(23日、第106回全国高校野球選手権岐阜大会準々決勝、岐阜城北6―5大垣日大) 九回、大垣日大のエース・権田結輝投手(3年)は追い詰められていた。岐阜城北に2死から同点に追いつかれ、続くピンチ。最後は青木琉生選手(同)に左翼線へサヨナラ適時打を浴び、優勝候補の一角の準々決勝敗退が決まった。

 体調が万全ではなかった。腰に痛みがあった。それでも「この仲間と野球ができるのなら、最後まで投げ切ろう」。

 昨夏の甲子園も経験している右腕は、落ち着いたマウンドさばきで六回を2失点にまとめる。「後は任せたぞ」。継投の杉山梨久斗投手(同)に声をかけ、七回に一塁手の守備に回った。
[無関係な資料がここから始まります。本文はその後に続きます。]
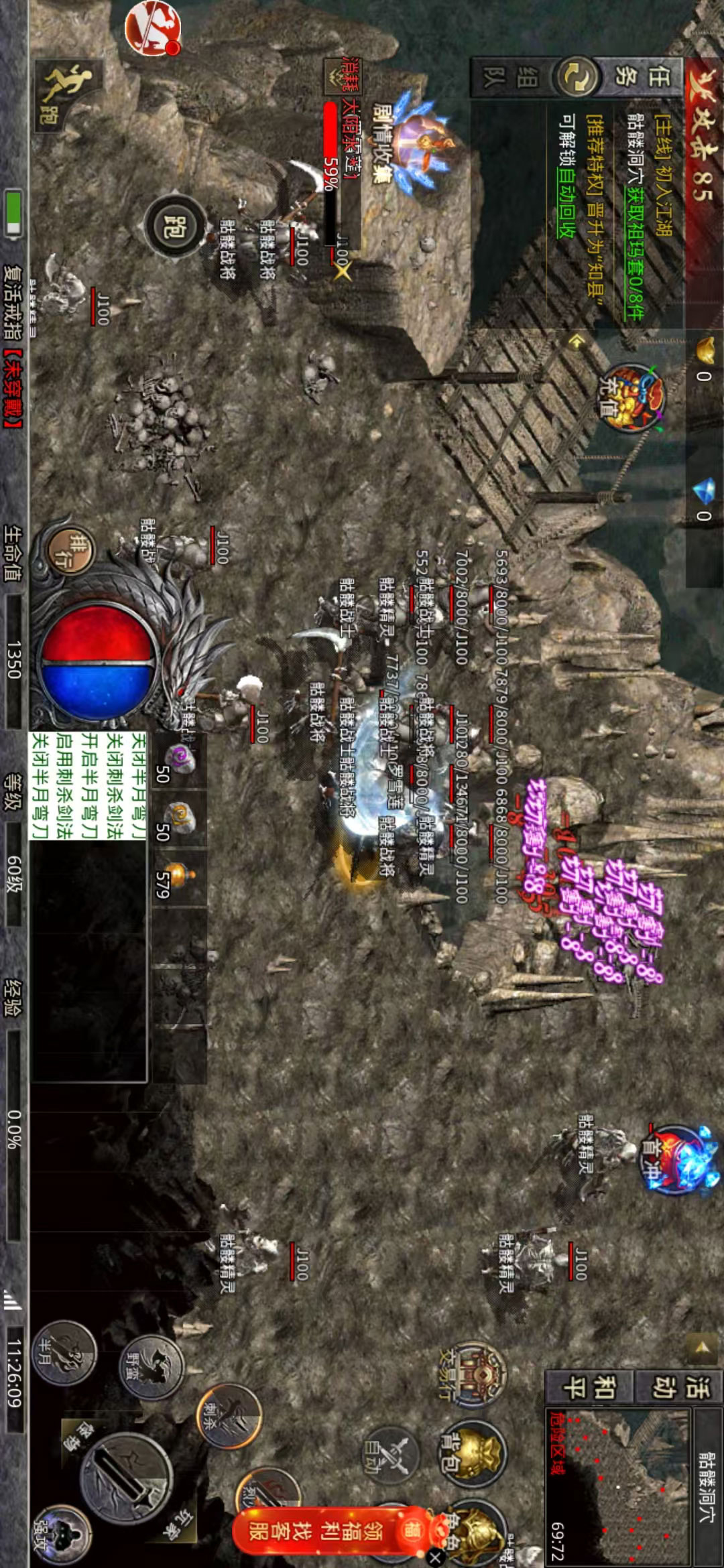Viewport: 724px width, 1568px height.
Task: Activate the 半月 skill
Action: (64, 1352)

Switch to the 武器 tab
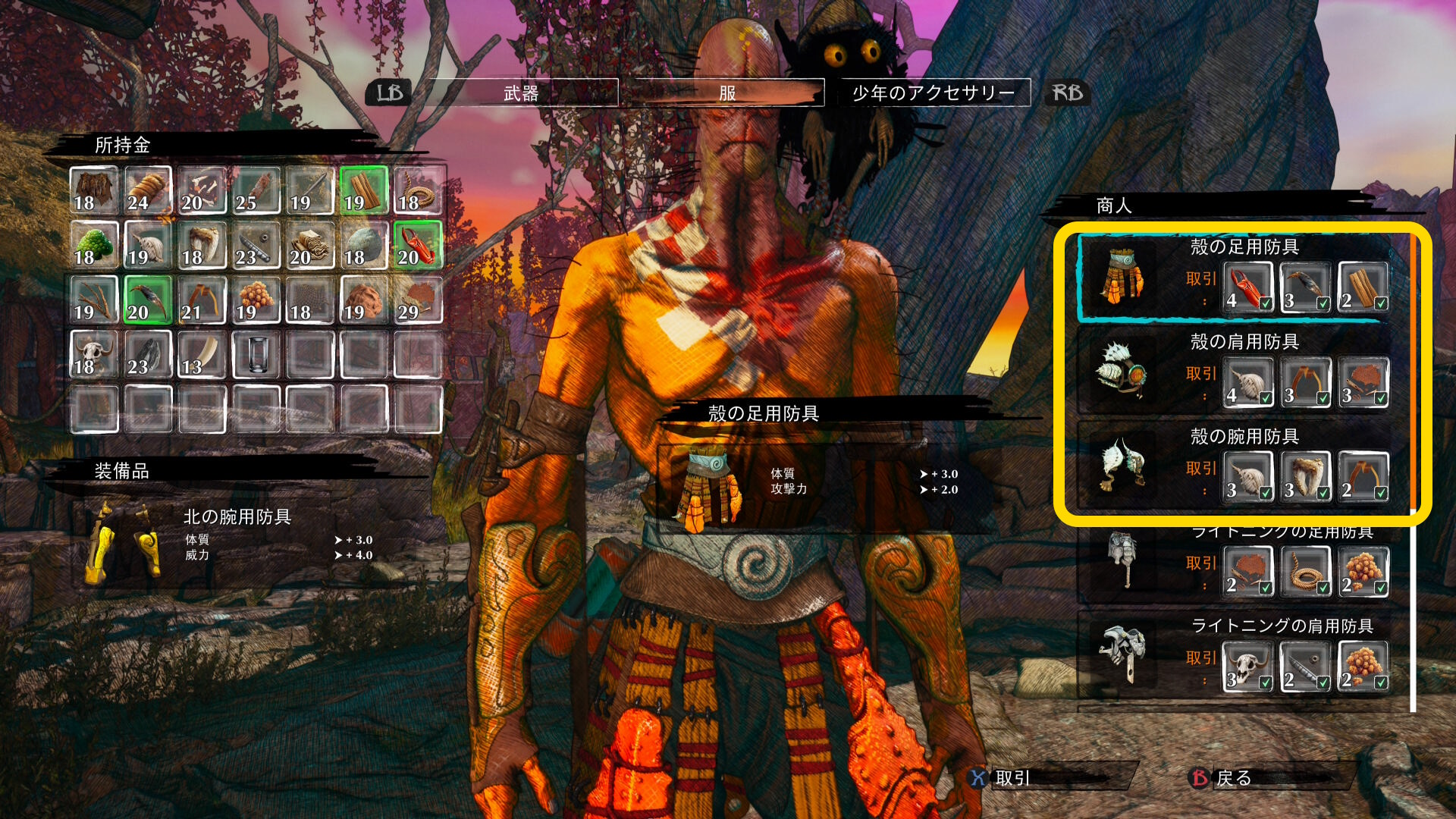[x=521, y=93]
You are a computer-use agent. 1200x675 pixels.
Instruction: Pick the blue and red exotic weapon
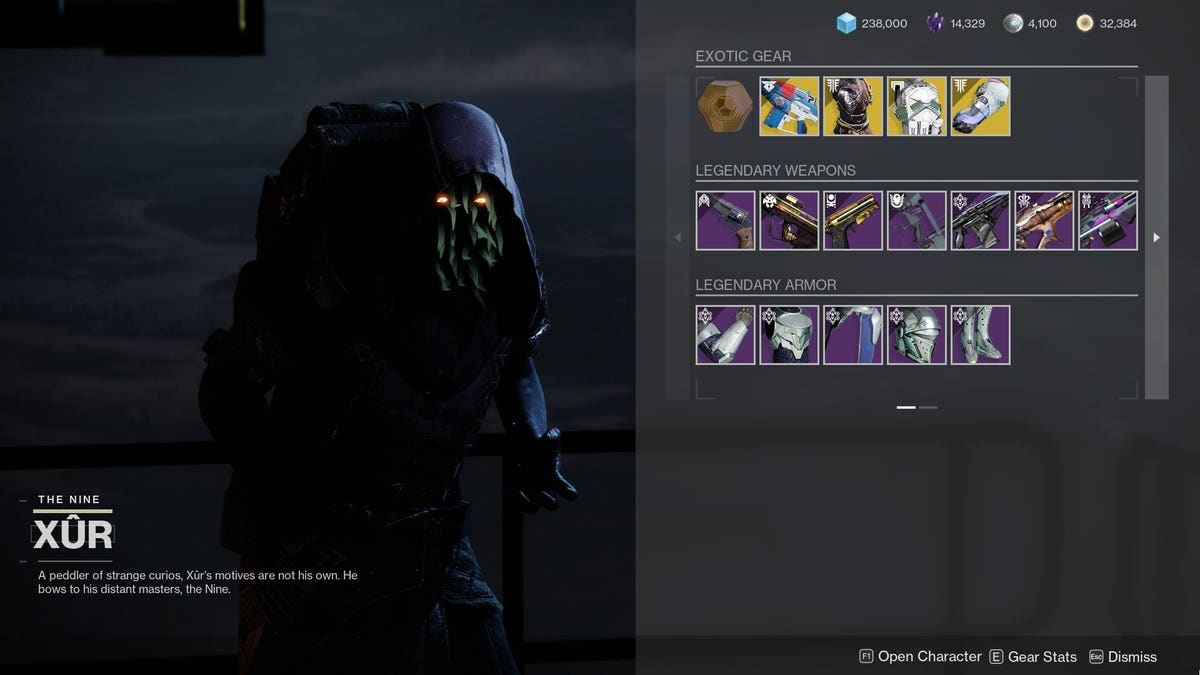[789, 106]
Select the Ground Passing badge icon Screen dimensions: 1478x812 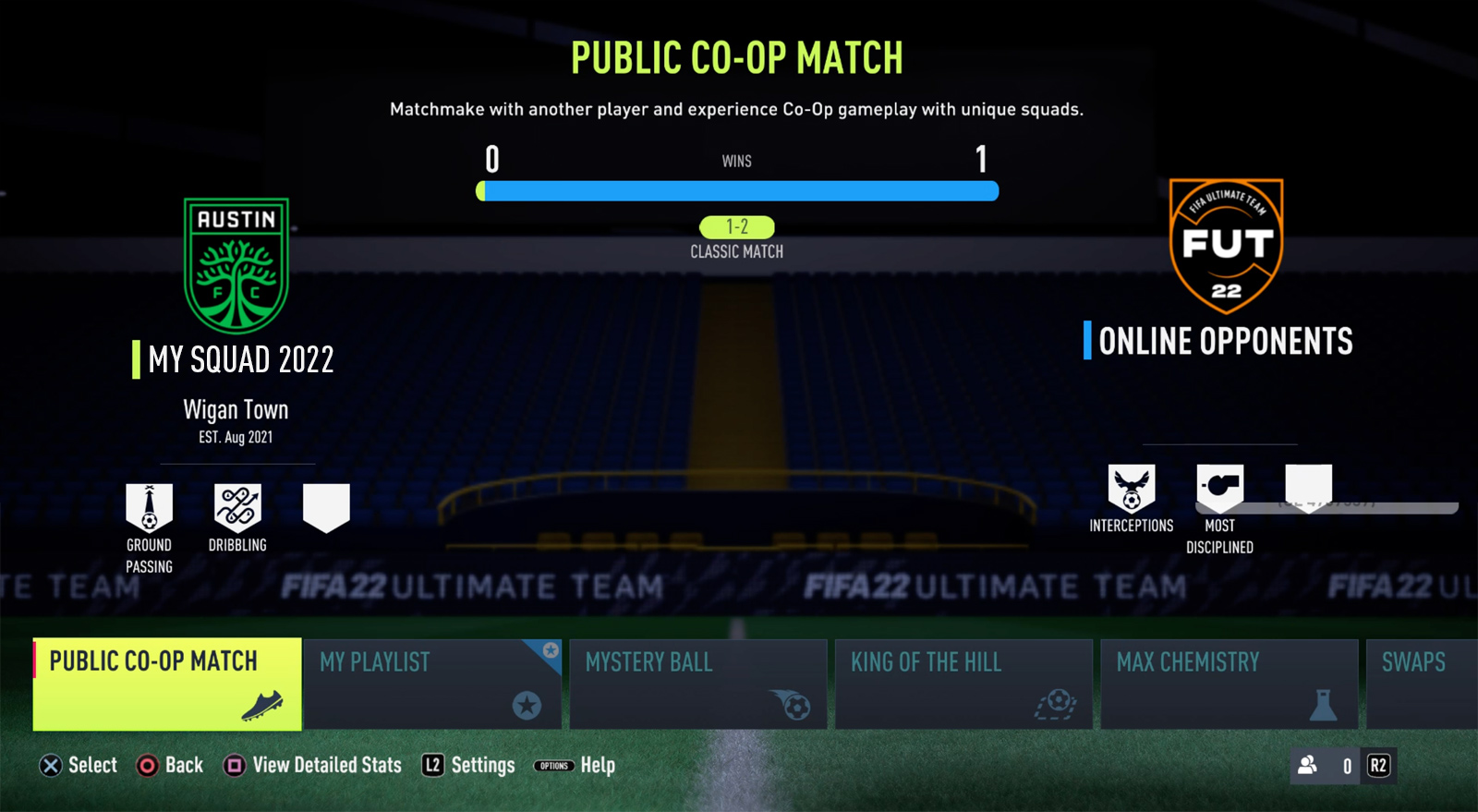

 だが杉山投手は連打で失点。急きょ再びマウンドへ。「ごめん」と謝る杉山投手に、権田投手は「杉山のためにも執念で投げてやろう」と気合を入れ直す。後続を断ってピンチを脱した。

 昨年退任した阪口慶三前監督(現・関商工特別顧問)の後を受けた高橋正明監督は「権田には意地とプライドがある。やっぱり権田しかいない。託しました」。

 だが回を追うごとに岐阜城北の打者たちのスイングは鋭さを増していく。最後は「球に魂を込め、気持ちで投げていました」。そんな権田投手の153球の力投は実らなかった。

 再び聖地に行く目標はかなわなかった。「大垣日大のエースとして恥じない投球をしたかったんですが…。みんなを甲子園に連れて行けなかった。後輩たちには行ってもらいたいです」と声を絞り出した。(高原敦)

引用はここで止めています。